"Rock Lovers Treated to a Loud, 'Disturbing' Night"
The Music as a Weapon II tour made the following point very clear on Monday night: With all the unrest going on in the world, sometimes rock music is the best way to escape it.
Featuring modern rock acts Disturbed, Chevelle, Taproot and Unloco, the show powerfully swept into Rochester and left a lasting impression on the approximately 8,000 screaming fans at the Blue Cross Arena.
Texas-based Unloco, whose second album, "Becoming i," hit stores in January, took the stage first and immediately set the tone for their set with Joey Duenas' powerful lead vocals. He was complimented well by his band mates, who each provided commanding music and beats. Unlike other metal bands, the instruments did not drown out Duenas' vocals.
Next on tap was Chevelle, the Chicago-based band recently buoyed by the success of their hit song, "The Red." As if acknowledging the troubling times the country is facing, the group introduced itself with Neil Diamond's "America" playing in the background. But once they emerged from the darkness and on to the stage, the band quickly jumped right into a charging beat, getting the crowd on their feet and the mosh pit rolling.
The group, formed in 1995, consists of the Loeffler brothers - Sam (drums), Pete (vocals, guitar) and Joe (bass). Taking a cue from Tool's soft/loud style of instrumentation and their melodic vocals, Chevelle delivered an intense, but melodic set.
Although most of the songs Chevelle played were from their most recent LP, "Wonder What's Next," the band played a few tunes from their first album, "Point #1."
Pete Loeffler noted the war with Iraq, saying, "It's great to see all of you people here and forget about all the bull-- in the world."
After playing for about a half hour, the band closed the set with "The Red," which made the audience roar.
After a brief intermission that enabled the audience to regain some steam, Taproot took the stage and immediately had the arena rocking all over again. While unable to capture the audience as well as Chevelle did, Taproot still put on quite a show, utilizing heavy rock anthems combined with the slick vocals of front man Stephen Richards.
The band, which formed in Detroit in 1997, played most of the tracks off their most recent release, "Welcome," including "Myself," "Breathe" and "Mine." During their intense performance, a mob of eager concertgoers bombarded the floor of the arena, avoiding several security guards staked out on the outer rim of the enclosed floor.
"To all those people who just pushed their ways into the mosh pit, you guys are f-ing awesome and that is mad cool ... enjoy the show!" Richards said, drawing screams from the crowd.

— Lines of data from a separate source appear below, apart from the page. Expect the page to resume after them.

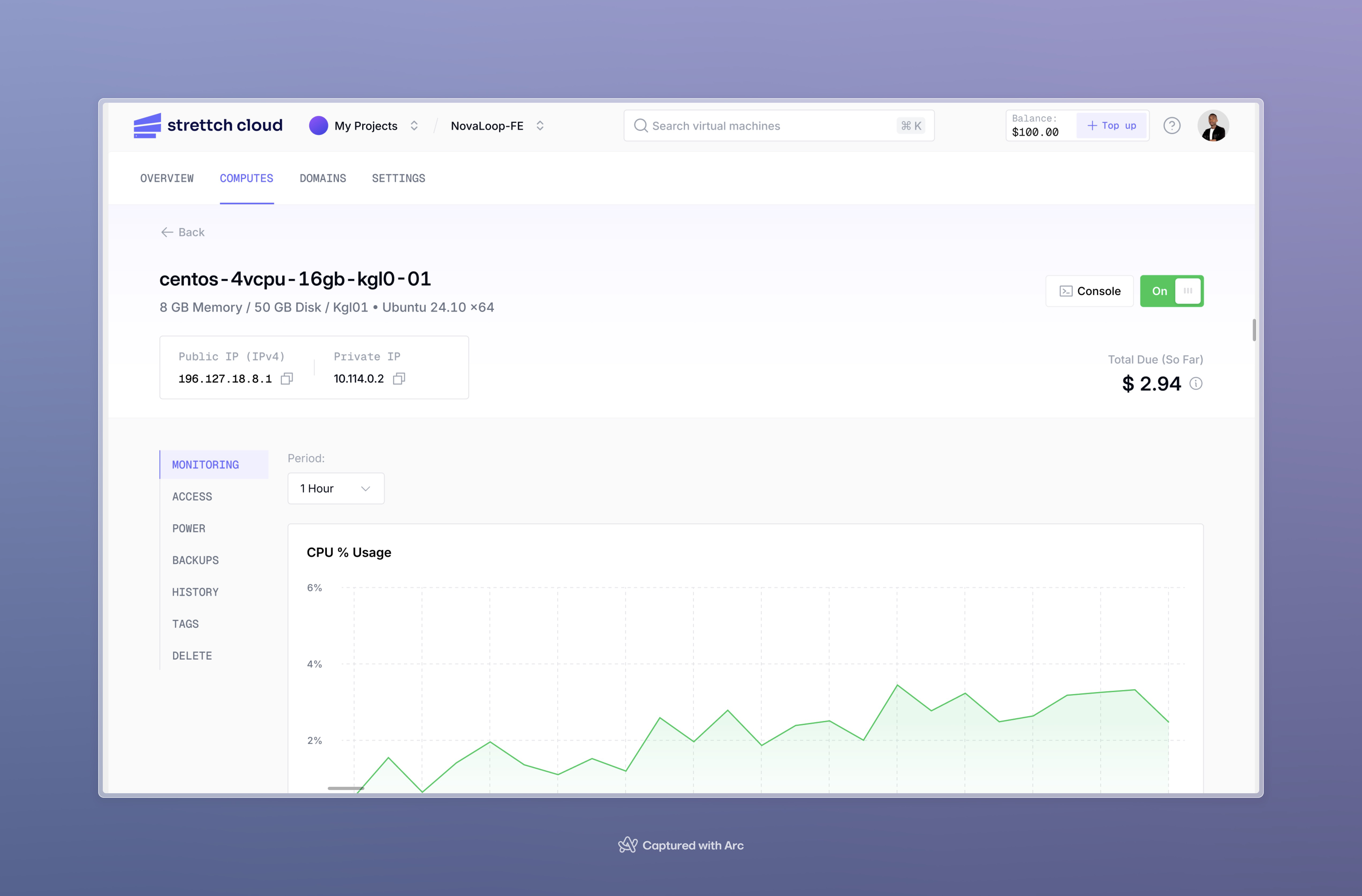Click the Total Due info icon
Screen dimensions: 1362x896
click(x=1196, y=383)
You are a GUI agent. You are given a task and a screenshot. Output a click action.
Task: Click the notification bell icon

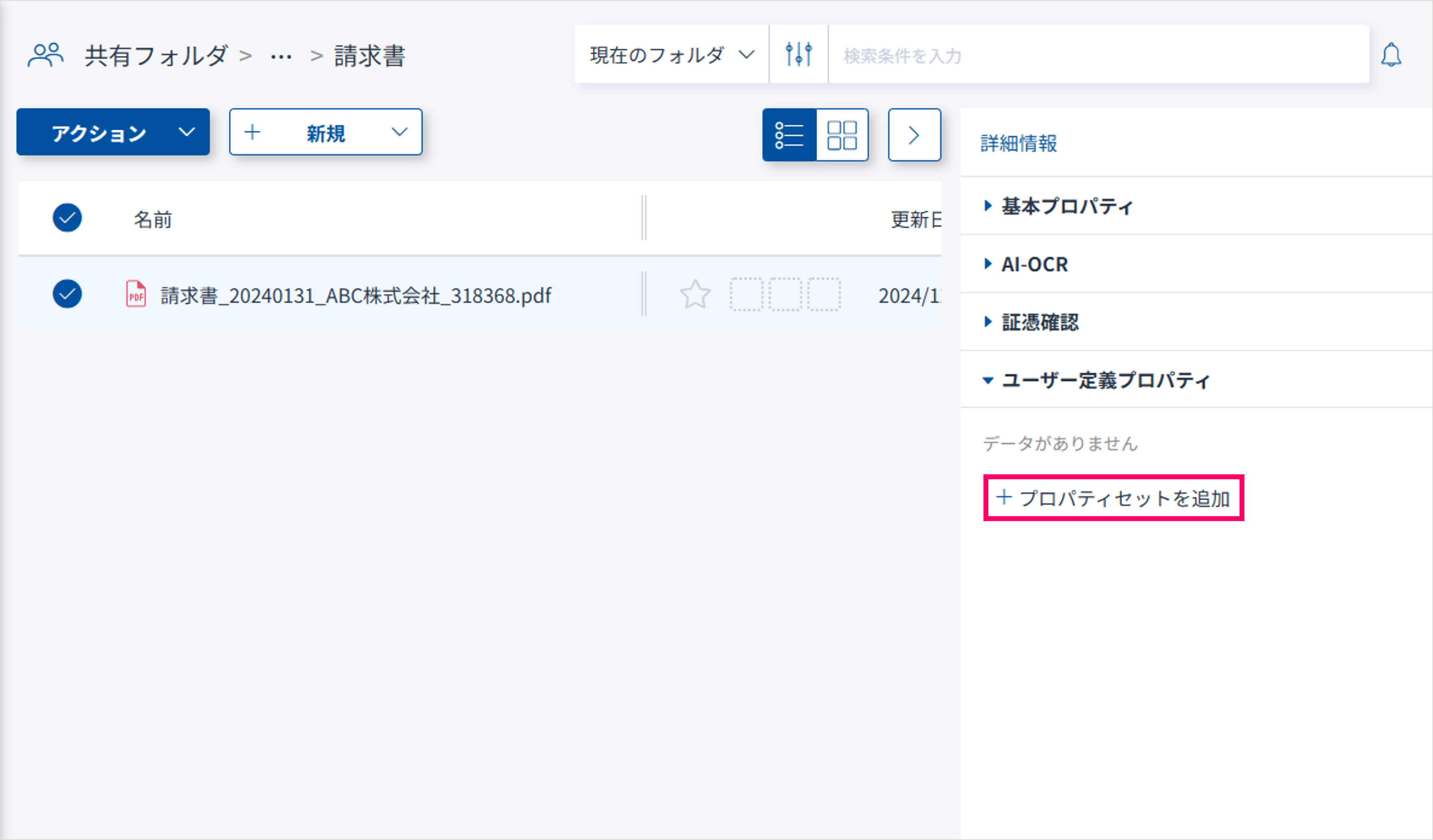pos(1391,55)
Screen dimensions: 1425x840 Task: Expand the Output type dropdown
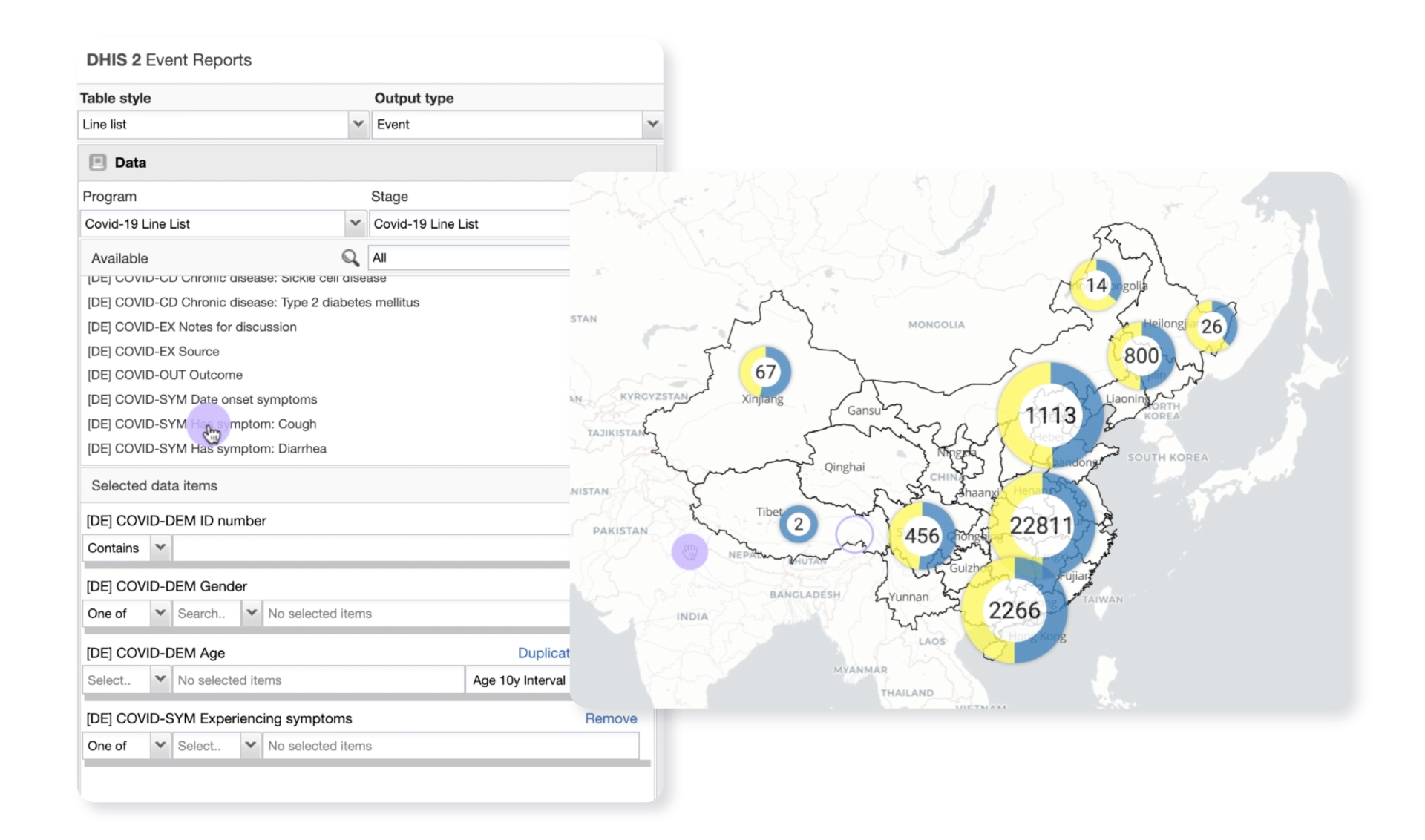pos(652,124)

Taproot closed the set with their radio hit, "Poem," and then exited the stage to a series of cheers.
As the anticipation to Disturbed grew greater with each passing moment, the floor slowly became packed and breathing room more of a luxury. While the stage crew prepared the band's set, the crowd became antsy for action.
Suddenly, a woman was thrust on to the shoulders of a man and what followed next had a snowball effect. The crowd was soon treated to a bevy of topless women who refused to be shown up by the first nudist.
After the chaos subsided, the lights dimmed and it was time for the feature act to take center stage. The curtains were raised, the band started jamming, and after a few minutes, powerful lead vocalist Dave Draiman suddenly appeared and flowed right into the band's upbeat anthems.
Draiman and the rest of the Disturbed crew played about an equal number of tracks from both their 2000 breakout album, "The Sickness," and their follow-up release, "Believe."
Draiman and his band-mates Dan Donegan (guitar), Mike Wengren (drums) and Fuzz (bass) fed off the crowd's enthusiasm and played an inspired set that had the audience moving in all directions.
Based on Monday's performance, Draiman's empowering lyrics, coupled with his deep, Gothic voice, has an ability to captivate an audience in ways few mainstream artists today can. The crowd's approving response to the band was so loud, the entire arena vibrated as the band left the stage. They returned for a two-song encore, including chart toppers "Stupify" and their recent hit single, "Prayer."
Offering words of solace in regards to the Iraqi conflict, Draiman wished the best for the fate of the country, shouting, "These are troubling times in the world and let's fight back using music as a weapon and help to end this f-ing war!"